PDM:Trojan.Win32.Generic KTS19

[Sapsan932]

Добрый день. Аналогичная ситуация, как в этой ветке https://forum.kaspersky.com/index.php?/topic/367423-pdmtrojanwin32generic-решено/&  для корпоративных пользователей, только для домашних. Обнаруживает PDM:Trojan.Win32.Generic. KTS 19.0.0.1088(d). Программа DTLite.

Заражение или ложный детект (поди разбери что это) происходит следующим образом:
1. Пользователь открывает последний оставшийся с расширением Kaspersky Protection браузер  Mozilla Firefox, и напротив оф.сайта видит зелёный щит, клацнув по которому получает информацию, что по данным  KSN - сайт безопасный.
2. Смело скачав .exe файл (при загрузке - KTS не ругается), нажимает ПКМ на "просмотреть инф-ию в KSN" - и там видит, что программа Daemoon Tools Lite Installer - доверенная, сертификат Disk Soft Ltd и более 100 000 пользователей (подключённых к KSN) её использовали.
3. Отлично, но на всякий случай запускает выборочную проверку данного инстальника и получает результат: "безопасно, угроз не обнаружено".

Т.к. ЛК сообщила, что всё чисто, смело запускаем установщик, всё идёт отлично, установка почти завершена, и тут - бац!  Троян! Или просто потенциально нежелательная - неясно.  При инсталляции программы центр уведомления выдаёт: "у программы обнаружено подозрительное поведение характерное для вредоносной программы" (а раньше через KTS  или при выборочной проверке нельзя было сообщить?
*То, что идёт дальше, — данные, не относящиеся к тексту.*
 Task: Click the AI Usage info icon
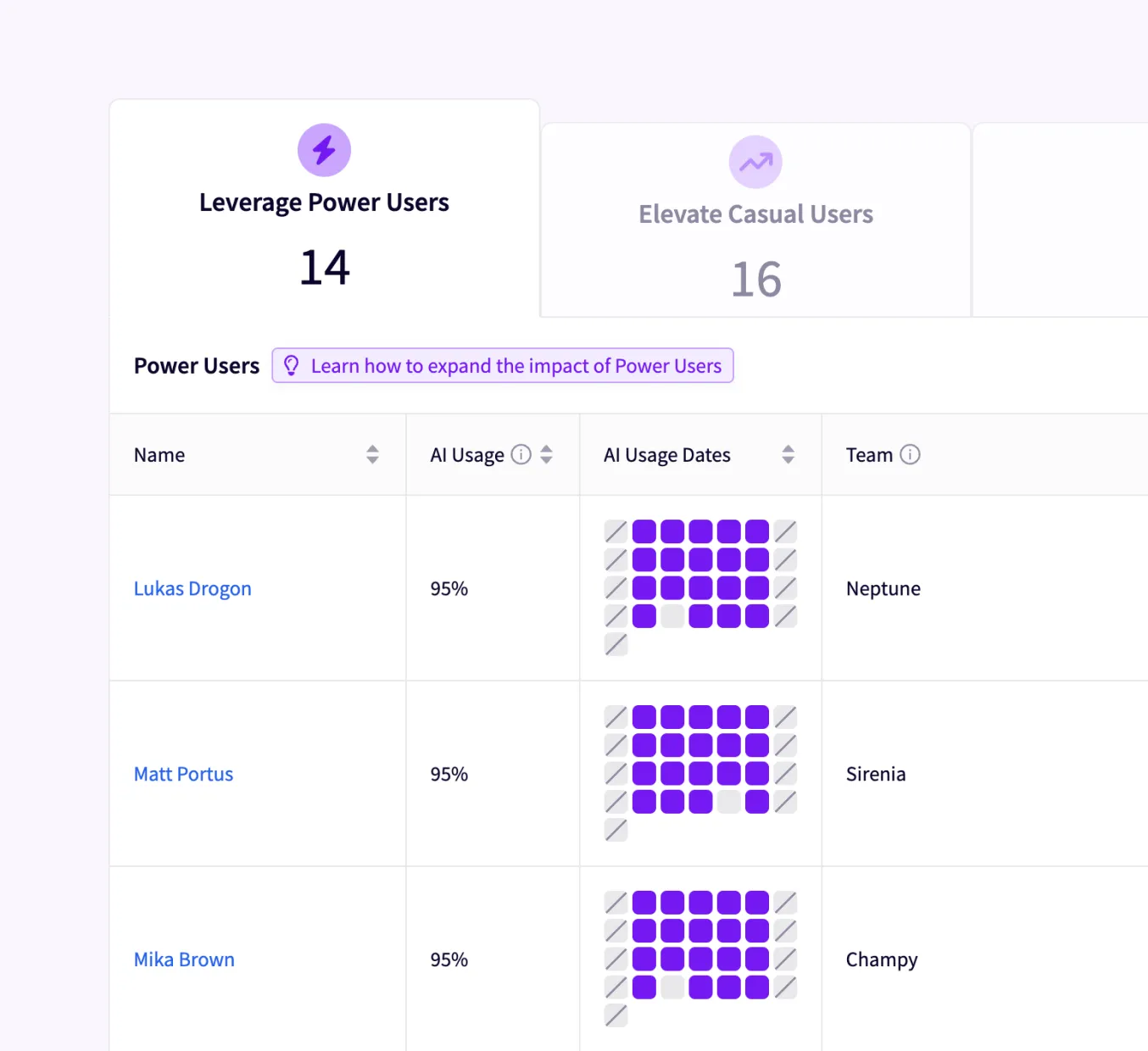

Зачем они тогда?), KTS блокирует запуск программы, предлагая лечить с перезагрузкой, но при этом сама "удаляя вредоносную программу" до этого, лишая возможности загрузить найденный файл на проверку, скажем сюда: https://virusdesk.kaspersky.ru/. Нажимая затем на "лечить с перезагрузкой" начинаются зависания - лечение активного заражения, затем перезагрузка, запускается автоматом "модуль восстановление после заражения", а затем без спроса запускается "полная проверка".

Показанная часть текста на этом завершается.